Christ, Light of the nations, Eternal and uncreated Light, shines in the midst of men. The joy of Christmas shines in Epiphany. May we share it and live from it.
Photos Denis Gillet, December 2020
 A pupil of Simon Vouet, he entered religion in 1641 and continued to devote himself to essentially religious painting, even if we know of him portraits and a mythological scene (Achilles and Odysseus leaving Scyros). He collaborated with Nicolas Poussin for the decoration of the ceilings of the Louvre. In 1670-1671, he was in Quebec where he left a number of paintings. A part of his works is preserved in Châlons-en-Champagne where he remained for a few years, in the convent of the Récollets.
 Matthew indeed does not speak of kings but of magoi, therefore sages, capable of devoting themselves to the science of astronomy. This denomination is also to be related to Ps 71, read on the day of Epiphany: “The kings of Tarshish and the islands will bring gifts. The kings of Sheba and Seba will make their offering. All kings will bow down to him. Since the Exceptions of Bede the Venerable (VIIIe century), we got into the habit of representing them under the physiognomy of three kings from the three parts of the world known at the time (Asia, Europe, Africa). They also represent the three ages of human life (youth, maturity, old age). Thus all of humanity kneels at the feet of Jesus the Savior.
 The pattern is original. Is it a reminiscence of the visions of Ezekiel where the man who guides the prophet holds a line and a measuring stick (Ez 43,3)? Here, it may be used to designate the path to follow.
 It is not the chosen party in The Nativity preserved in the church of Saint-Michel de Lesneven, nor in The leak in Egypt from La Chapelle-la-Reine (1647), where the Child appears totally naked, captured in full motion.

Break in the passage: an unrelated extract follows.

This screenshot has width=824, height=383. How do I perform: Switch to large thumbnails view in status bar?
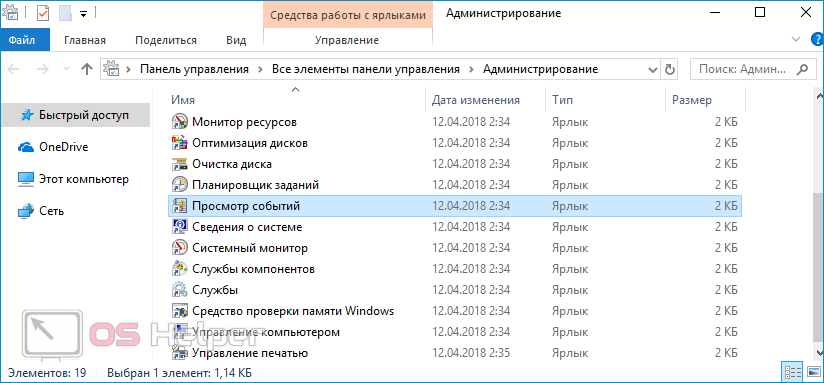click(x=813, y=372)
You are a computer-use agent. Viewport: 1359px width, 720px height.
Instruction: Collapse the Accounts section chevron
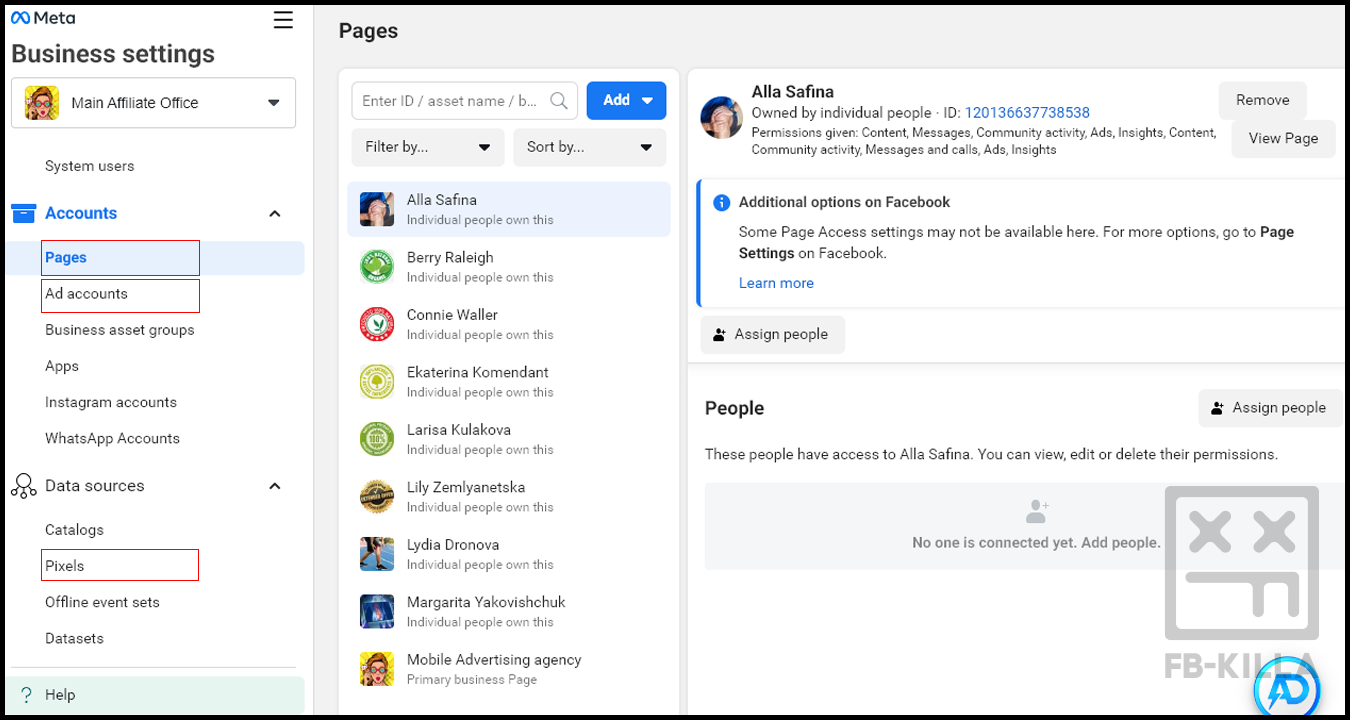point(275,214)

 Gold, frankincense, myrrh: Since the Fathers of the Church, these presents have been the sign of royalty (gold), of divinity (incense) and of death to come (myrrh).
 The Middle Ages depicted Joseph as an old man. It is from the XVIIe century that the iconographic model evolves: the husband of Mary will now appear in the prime of life. At the same time and under the influence of Carmel, his cult develops.
 See theecce gay preserved in the church of Avernes (95) which presents the same physical characteristics.
Books and articles:
- Francesco Chiovaro, History of Saints and Christian Holiness, Paris, Hachette, 1988, p. 222-225 for Joseph and p. 226-228 for Magi.
- Odoric-Marie Jouve, Biographical Dictionary of Recollect Missionaries in New France, Bellarmine, 1996, p. 449-454.
- Denis Lavalle, “A masterpiece by Brother Luc: ‘The Adoration of the Magi’ by Guerville”, Art Review, 1993, No. 99. p. 81-82.
- Gerard Morisset, The Life and Work of Brother LucQuebec, 1944.